Loin d'aider les villes à remplir leur rôle, le gouvernement «refile aux municipalités des responsabilités, met couche par-dessus couche de contrôles. On est en train d'asphyxier les municipalités», dénonce Éric Forest, président de l'UMQ et maire de Rimouski.

Les maires remettent en question le système de financement des villes mis en place au début des années 80. «Avant, on avait un retour sur la TVQ, des revenus de taxes sur le gaz et l'électricité, une taxe d'amusement. On captait une partie de la richesse liée au développement de notre territoire. On a enlevé tout ça pour que tout repose sur l'impôt foncier. On considérait qu'on donnait plus des services aux immeubles et non pas aux personnes», résume Éric Forest.

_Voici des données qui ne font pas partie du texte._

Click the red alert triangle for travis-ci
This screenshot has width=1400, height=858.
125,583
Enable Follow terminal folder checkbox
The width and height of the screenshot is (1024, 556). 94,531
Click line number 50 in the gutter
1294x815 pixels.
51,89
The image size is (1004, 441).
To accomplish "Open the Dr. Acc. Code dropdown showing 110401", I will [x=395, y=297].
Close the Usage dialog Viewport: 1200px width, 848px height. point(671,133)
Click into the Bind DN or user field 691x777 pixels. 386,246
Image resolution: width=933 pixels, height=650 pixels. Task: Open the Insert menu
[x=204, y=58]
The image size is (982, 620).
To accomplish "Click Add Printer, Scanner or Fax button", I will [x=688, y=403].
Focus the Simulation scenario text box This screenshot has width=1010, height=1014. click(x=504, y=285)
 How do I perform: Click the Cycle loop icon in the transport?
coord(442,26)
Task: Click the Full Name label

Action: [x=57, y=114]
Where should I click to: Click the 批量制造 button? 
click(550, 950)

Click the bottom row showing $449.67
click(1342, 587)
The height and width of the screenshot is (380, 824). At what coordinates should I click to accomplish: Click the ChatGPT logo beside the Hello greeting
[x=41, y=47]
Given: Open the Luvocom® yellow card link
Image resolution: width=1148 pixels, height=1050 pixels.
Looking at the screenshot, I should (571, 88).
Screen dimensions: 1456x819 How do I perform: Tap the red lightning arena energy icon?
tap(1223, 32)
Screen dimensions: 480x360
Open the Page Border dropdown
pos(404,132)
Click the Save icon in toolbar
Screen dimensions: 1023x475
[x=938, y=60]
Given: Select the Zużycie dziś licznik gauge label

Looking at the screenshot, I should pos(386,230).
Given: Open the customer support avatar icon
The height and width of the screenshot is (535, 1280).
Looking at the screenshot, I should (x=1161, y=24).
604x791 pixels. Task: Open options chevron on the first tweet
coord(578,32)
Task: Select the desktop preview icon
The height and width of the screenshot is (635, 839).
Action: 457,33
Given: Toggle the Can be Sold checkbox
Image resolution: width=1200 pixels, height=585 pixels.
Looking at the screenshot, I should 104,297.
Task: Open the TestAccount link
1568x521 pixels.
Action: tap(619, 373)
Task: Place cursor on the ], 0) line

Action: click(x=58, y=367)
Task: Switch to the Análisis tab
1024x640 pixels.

Trois décennies plus tard, les taxes municipales ne répondent plus à la demande, disent les maires qui réclament davantage de pouvoirs de taxation. «Comme ville, notre seule façon de faire rentrer de l'argent, ce sont les taxes foncières. Nos citoyens ont vécu d'assez grandes augmentations, ils ont fait leur part. C'est pourquoi on veut favoriser la méthode de l'utilisateur-payeur», plaide Guillaume Tremblay, maire de Mascouche depuis novembre.

Les villes rappellent qu'on leur demande de plus en plus de jouer un rôle social, que ce soit pour développer le logement ou la lutte à l'itinérance. «Les municipalités, ce n'est plus vrai que ce sont simplement des créatures des provinces. On a un rôle économique, un rôle social, d'intégration», dit Denis Coderre.

Que les aspirants au poste de premier ministre se le tiennent pour dit: ils entendront beaucoup parler d'autonomie municipale.

«J'espère que les candidats vont prendre position pour une plus grande autonomie municipale», dit Caroline St-Hilaire. La mairesse de Longueuil dit être fatiguée d'avoir à «quêter» incessamment à Québec. «Si je veux qu'un conseiller d'arrondissement siège à mon comité exécutif, je dois demander une modification à ma Charte, je dois aller à Québec, je dois passer dans un projet de loi omnibus, ce qui vient deux fois par année. C'est pénible, c'est ardu, ce n'est pas efficace.»

Plus de transport en commun

Au-delà d'une réforme fiscale, les maires réclament également davantage d'investissements en transport en commun. «Il y a beaucoup de demandes pour le transport en commun sur la Rive-Sud», dit Caroline St-Hilaire.

La mairesse de Longueuil invite le prochain gouvernement à accélérer certains projets avant que les chantiers majeurs ne paralysent la région. «Je suis vraiment préoccupée par la journée où les travaux sur le pont Champlain vont débuter.»

La mairesse de Sainte-Julie, Suzanne Roy, réclame aussi davantage pour le transport en commun. Elle souhaite que des voies soient réservées tant sur l'autoroute 20 que sur la 30. «C'est essentiel, la seule façon d'être efficaces. Idéalement, il va falloir ajouter des voies permanentes, mais, rapidement, on pourrait utiliser les voies d'accotement.»

Régler le problème des régimes de retraite

Un pas majeur avait été franchi pour régler le problème des régimes de retraite avec le dépôt d'un projet de loi, mais le prochain gouvernement devra le présenter à nouveau. Le maire de Westmount, Peter Trent, qui préside l'Association des villes de banlieue de l'île de Montréal, espère que les partis s'engageront à le faire. «Le projet de loi présente les outils et les méthodes pour attaquer le problème de façon efficace. Peu importe qui est élu, on souhaite que ce projet de loi soit adopté.»

Les villes de l'ouest de l'île profiteront aussi de la campagne pour s'opposer au projet de charte de la laïcité que propose le Parti québécois. Plusieurs d'entre elles ont d'ailleurs annoncé qu'elles refuseraient d'appliquer les mesures les forçant à congédier les employés refusant de retirer leurs signes ostentatoires au travail.